An MMA fighter had to do what Florida Atlantic University and local law enforcement couldn't: expose a 21-year-old student government leader who allegedly arranged to meet a 13-year-old boy for sex at a Home Depot garden center.

Dustin Lampros, founder of 561 Predator Catchers, used a decoy posing as a 13-year-old named "Justin" on the dating platform Grindr. The target: Christian Walden, a Boynton Beach man serving in FAU's student government while studying public management and holding leadership roles across multiple campus clubs, according to his LinkedIn profile reviewed by the New York Post.

Court records show Walden gave his phone number to what he believed was a young teen, moved the conversation off Grindr to texts, and arranged a May 26 meetup at the Delray Beach Home Depot. Explicit sex acts were allegedly planned.

When Walden showed up expecting a child, he got Lampros instead. The featherweight fighter confronted him between potted ferns and pallets of pavers, filming the encounter. "How old is he?" Lampros pressed. "I think, 14," Walden replied.
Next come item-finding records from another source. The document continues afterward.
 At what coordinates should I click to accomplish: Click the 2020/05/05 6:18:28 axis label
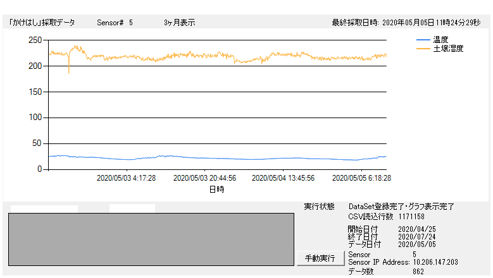pyautogui.click(x=361, y=178)
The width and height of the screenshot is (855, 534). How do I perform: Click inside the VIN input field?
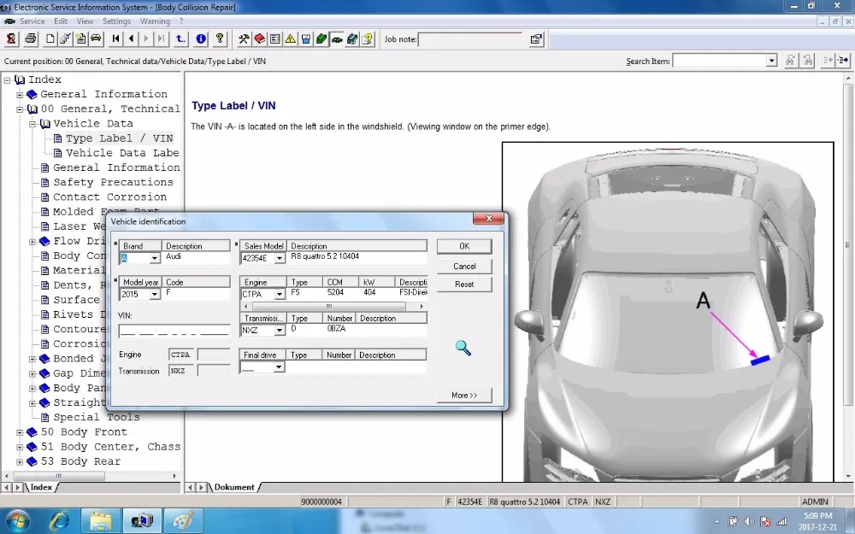(174, 330)
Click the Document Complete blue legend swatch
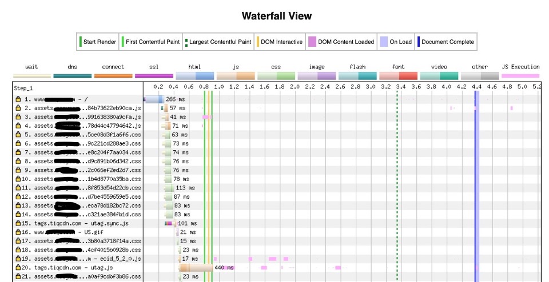Viewport: 549px width, 282px height. tap(419, 42)
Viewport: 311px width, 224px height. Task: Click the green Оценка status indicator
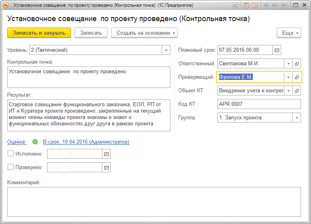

When questioned further, Walden acknowledged the supposed child had revealed he was 13 — and then calmly described the sex acts he had allegedly planned to perform.

Delray Beach Police took Walden into custody outside the store. Walden told officers multiple times during his arrest that he knew he'd made "a mistake" by arranging to meet a minor, court records show.

Walden was charged with traveling to meet a minor for an unlawful sex act — a second-degree felony carrying up to 15 years in prison and a $10,000 fine — and using a two-way communication device to facilitate a felony, a third-degree felony punishable by up to five years. He posted $25,000 bond and is free.

A few days after the arrest, FAU's student government held an emergency meeting and voted to impeach and remove Walden.

Here is the question that matters: How did a man allegedly willing to travel to meet a 13-year-old for sex hold multiple positions of trust on a university campus — and why did it take a civilian with a smartphone and a decoy account to stop him?

Grindr, the platform where this contact allegedly initiated, requires users to be 18 or older. Either the app's age verification is theater, or predators have learned to work around it with ease. No outlet covering this story pressed Grindr for comment.

The New York Post and Fox News ran nearly identical coverage emphasizing the dramatic confrontation footage — the garden center showdown, the calm confession. Both outlets framed Lampros' group sympathetically, noting they hand evidence to police. The Post described the organization's social media pages as displaying encounter videos "like championship belts." Neither outlet asked the institutional question: where was the system designed to catch this before a fighter had to?

The Greensboro News & Record, the third outlet in the synthesis pool, ran a completely unrelated story about a car crash fatality — offering nothing on the Walden case at all.

Lampros and his group operate in a space the establishment finds uncomfortable. They're not sworn officers. They don't wear badges. They film confrontations and post them online. Critics will call them vigilantes. But when a student leader can allegedly plan a sexual encounter with a 13-year-old, show up at the meeting spot, confess on camera, and the only reason he's caught is because a civilian decided to do the work — the word "vigilante" starts to sound like a deflection from institutional failure.

Walden is free on bond. FAU removed him from student government. The courts will now decide his fate. What nobody has answered is how many others are slipping through the same gaps Lampros found — and who, if anyone, is supposed to be watching for them.